La France verra l'Euro

Qualifiée pour l'Euro 2020 avant même de jouer suite au match nul entre l'Islande et la Turquie, la France a eu du mal à remporter son match contre la Moldavie. Si dans les premières minutes Olivier Giroud puis Kylian Mbappé tentaient leur chance face au but moldave, les Bleus se faisaient surprendre dès la 8e minute. Sur une ouverture moldave, Clément Lenglet manquait à deux reprises son contrôle de la tête mis sous pression par Vadim Rata. Ce dernier récupérait le ballon et trompait Steve Mandanda, 0-1 pour la Moldavie.
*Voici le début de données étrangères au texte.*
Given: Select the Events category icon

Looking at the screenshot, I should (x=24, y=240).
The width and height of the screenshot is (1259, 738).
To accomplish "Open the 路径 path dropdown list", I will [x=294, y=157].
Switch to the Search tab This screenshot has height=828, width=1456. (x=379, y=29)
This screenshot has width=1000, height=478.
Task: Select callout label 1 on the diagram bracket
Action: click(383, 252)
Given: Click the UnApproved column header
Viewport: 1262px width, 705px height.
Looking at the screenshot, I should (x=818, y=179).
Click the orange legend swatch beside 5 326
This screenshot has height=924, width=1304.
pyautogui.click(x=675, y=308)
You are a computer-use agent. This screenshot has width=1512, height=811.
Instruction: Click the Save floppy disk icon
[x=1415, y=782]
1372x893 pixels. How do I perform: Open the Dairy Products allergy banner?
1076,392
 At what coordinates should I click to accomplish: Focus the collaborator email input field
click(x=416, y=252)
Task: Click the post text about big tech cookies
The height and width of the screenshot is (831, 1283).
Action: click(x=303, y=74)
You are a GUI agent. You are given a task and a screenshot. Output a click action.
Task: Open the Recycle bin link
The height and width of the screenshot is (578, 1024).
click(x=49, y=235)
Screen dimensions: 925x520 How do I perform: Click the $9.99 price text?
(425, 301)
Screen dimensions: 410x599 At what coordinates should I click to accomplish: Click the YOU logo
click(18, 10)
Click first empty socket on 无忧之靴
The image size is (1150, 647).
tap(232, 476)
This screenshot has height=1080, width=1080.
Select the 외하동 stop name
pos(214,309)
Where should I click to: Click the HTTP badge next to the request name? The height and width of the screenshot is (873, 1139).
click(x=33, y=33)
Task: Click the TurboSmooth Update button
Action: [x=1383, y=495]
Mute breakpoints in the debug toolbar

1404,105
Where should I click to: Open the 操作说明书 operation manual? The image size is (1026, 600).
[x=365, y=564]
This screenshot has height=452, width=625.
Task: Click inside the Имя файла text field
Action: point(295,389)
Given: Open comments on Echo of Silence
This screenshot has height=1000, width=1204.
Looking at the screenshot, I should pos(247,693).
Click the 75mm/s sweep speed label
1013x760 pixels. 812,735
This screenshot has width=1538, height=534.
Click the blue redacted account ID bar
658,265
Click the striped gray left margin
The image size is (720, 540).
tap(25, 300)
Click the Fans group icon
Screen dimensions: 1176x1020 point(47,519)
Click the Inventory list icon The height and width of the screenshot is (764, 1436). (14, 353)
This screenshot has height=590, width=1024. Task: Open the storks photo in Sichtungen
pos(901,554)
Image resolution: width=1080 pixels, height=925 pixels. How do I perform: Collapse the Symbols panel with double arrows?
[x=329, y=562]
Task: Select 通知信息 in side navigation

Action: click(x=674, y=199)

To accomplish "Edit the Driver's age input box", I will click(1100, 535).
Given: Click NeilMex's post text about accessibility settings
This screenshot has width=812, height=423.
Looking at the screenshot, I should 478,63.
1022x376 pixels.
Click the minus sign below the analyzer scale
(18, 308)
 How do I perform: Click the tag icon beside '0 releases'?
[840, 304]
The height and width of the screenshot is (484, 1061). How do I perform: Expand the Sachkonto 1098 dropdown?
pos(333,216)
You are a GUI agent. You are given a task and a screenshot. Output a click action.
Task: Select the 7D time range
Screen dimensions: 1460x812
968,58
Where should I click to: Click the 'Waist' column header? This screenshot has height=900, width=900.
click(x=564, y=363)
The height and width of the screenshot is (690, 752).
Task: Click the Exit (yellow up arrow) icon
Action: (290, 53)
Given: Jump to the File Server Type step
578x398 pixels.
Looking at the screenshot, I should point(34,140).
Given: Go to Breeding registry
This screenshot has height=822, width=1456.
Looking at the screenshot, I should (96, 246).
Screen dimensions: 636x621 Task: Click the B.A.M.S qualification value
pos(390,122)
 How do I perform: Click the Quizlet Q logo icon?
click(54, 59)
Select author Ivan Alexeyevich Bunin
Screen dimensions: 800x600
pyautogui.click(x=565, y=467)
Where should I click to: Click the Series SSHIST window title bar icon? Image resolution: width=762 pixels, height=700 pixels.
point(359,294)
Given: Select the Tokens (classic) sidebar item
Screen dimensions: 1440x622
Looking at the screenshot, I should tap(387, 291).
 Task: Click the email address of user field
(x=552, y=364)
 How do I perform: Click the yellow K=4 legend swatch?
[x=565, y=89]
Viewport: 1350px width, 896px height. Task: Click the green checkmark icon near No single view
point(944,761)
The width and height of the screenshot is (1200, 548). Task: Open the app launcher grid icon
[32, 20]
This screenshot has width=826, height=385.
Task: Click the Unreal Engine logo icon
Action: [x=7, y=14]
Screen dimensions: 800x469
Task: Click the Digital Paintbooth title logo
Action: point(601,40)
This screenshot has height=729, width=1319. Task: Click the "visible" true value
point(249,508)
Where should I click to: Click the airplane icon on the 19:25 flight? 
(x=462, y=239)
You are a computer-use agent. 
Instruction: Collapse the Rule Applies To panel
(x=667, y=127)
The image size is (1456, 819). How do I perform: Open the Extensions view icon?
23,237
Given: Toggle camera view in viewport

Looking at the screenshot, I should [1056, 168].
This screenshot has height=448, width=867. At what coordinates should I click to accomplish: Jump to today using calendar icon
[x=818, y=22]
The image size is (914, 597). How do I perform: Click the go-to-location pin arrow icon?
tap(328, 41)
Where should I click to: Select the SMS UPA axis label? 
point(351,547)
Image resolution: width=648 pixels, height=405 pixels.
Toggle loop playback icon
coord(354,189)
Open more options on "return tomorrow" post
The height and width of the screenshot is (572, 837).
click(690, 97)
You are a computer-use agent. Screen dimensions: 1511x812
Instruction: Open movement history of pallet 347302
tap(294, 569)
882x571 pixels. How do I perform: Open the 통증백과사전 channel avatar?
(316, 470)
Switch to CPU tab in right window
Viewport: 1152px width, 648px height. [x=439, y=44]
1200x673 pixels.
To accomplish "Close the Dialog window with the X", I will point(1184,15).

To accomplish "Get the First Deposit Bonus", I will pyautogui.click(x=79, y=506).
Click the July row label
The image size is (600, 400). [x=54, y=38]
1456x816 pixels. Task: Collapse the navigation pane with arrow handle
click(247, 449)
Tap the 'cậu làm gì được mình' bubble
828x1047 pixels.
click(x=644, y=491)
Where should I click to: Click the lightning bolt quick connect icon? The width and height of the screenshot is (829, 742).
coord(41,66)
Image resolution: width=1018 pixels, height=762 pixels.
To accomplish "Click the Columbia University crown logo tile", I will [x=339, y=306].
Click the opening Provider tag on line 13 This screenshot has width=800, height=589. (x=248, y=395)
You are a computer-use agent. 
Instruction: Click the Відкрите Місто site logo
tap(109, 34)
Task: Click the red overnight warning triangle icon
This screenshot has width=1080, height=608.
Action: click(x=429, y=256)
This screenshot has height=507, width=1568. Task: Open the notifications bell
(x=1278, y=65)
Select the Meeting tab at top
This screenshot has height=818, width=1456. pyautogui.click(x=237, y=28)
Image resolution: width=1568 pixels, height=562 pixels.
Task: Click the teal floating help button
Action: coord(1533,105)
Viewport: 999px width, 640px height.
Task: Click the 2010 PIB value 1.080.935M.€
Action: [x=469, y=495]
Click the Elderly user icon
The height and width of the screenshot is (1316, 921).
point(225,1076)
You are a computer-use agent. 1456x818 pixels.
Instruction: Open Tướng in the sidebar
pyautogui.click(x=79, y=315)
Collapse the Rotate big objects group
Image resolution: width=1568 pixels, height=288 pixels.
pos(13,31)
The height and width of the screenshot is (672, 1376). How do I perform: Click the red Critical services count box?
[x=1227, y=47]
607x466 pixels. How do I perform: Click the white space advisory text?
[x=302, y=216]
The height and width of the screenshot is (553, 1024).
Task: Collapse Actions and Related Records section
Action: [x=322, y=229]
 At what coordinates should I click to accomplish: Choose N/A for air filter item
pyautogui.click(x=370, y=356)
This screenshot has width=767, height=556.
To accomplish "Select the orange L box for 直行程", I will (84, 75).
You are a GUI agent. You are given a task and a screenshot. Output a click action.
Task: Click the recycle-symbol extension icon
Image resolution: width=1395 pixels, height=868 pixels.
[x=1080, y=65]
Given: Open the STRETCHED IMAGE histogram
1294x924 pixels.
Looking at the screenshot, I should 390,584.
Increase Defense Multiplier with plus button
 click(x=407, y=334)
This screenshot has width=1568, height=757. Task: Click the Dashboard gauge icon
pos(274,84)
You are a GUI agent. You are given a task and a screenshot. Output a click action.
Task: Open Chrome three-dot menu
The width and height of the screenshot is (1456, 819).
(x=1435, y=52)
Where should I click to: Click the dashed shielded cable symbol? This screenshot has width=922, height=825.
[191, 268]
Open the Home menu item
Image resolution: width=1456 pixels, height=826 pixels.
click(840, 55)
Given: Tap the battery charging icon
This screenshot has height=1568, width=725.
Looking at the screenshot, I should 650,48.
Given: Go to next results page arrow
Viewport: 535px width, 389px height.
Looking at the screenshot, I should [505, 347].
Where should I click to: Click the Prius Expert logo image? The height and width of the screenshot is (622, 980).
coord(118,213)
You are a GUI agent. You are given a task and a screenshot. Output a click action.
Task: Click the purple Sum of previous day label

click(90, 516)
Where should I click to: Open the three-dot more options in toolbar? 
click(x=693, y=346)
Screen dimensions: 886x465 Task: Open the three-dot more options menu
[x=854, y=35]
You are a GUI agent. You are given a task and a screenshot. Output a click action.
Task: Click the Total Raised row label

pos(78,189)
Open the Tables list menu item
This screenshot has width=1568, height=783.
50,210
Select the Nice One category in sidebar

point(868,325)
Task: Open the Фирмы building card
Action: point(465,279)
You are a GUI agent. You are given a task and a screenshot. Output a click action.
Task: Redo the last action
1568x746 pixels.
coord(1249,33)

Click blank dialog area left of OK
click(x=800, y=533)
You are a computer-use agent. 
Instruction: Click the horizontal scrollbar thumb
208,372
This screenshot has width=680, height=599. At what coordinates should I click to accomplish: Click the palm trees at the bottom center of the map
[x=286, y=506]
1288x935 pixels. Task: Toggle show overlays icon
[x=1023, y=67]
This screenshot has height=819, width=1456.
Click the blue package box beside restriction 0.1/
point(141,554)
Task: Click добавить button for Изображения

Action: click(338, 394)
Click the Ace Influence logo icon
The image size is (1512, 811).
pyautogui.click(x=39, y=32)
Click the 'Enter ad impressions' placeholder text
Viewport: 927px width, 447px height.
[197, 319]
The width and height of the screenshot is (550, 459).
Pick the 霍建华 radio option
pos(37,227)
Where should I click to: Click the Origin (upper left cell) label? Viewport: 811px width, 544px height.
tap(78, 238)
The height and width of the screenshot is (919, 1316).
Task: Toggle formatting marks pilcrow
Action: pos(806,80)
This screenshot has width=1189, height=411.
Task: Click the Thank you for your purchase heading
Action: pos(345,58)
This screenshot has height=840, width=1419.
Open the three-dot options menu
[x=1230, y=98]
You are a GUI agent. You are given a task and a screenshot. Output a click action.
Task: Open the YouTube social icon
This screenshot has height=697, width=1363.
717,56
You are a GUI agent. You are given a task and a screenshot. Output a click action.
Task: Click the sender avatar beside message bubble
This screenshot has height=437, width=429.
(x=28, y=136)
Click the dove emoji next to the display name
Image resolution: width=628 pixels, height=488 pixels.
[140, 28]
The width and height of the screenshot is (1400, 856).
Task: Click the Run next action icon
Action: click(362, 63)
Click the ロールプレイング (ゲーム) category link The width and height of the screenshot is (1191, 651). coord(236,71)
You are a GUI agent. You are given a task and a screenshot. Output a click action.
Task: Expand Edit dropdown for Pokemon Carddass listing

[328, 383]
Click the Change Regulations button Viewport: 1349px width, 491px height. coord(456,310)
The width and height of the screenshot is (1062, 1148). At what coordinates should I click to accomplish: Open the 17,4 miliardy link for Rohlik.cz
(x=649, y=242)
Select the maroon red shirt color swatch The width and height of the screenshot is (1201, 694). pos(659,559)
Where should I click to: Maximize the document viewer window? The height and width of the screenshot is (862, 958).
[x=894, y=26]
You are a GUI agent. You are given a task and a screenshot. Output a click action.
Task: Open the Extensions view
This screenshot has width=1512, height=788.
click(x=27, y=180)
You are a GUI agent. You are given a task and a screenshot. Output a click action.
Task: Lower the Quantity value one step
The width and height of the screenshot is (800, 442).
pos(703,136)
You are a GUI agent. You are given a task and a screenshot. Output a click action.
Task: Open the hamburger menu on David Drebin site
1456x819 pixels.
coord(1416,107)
Après cette entame de match manquée, Giroud voyait à nouveau sa frappe déviée puis les Français ne parvenaient pas à conclure une action dans la surface. Le gardien moldave Alexei Coselev déviait à plusieurs reprises le ballon et captait à la 32e une frappe à ras-de-terre de Mbappé. Mais à la 35e sur un coup franc tiré par Antoine Griezmann, le gardien relâchait le ballon gêné par Giroud et Raphaël Varane qui avait bien suivi égalisait de la tête. Les deux équipes rentraient ainsi aux vestiaires sur un score de parité, 1-1. Après la pause, les Bleus poussaient et multipliaient les tentatives mais ne parvenaient pas à mettre en danger la défense moldave bien en place. Pourtant à la 77e, Lucas Digne était fauché dans la surface alors qu'il venait de recevoir un ballon de Mbappé, les Français obtenaient un penalty. Giroud ne tremblait pas et donnait l'avantage à la France 2-1. Malgré plusieurs autres frappes le score en restait là. Les Bleus s'imposent avec le plus petit écart mais passent en tête de leur groupe avant le dernier match dimanche en Albanie.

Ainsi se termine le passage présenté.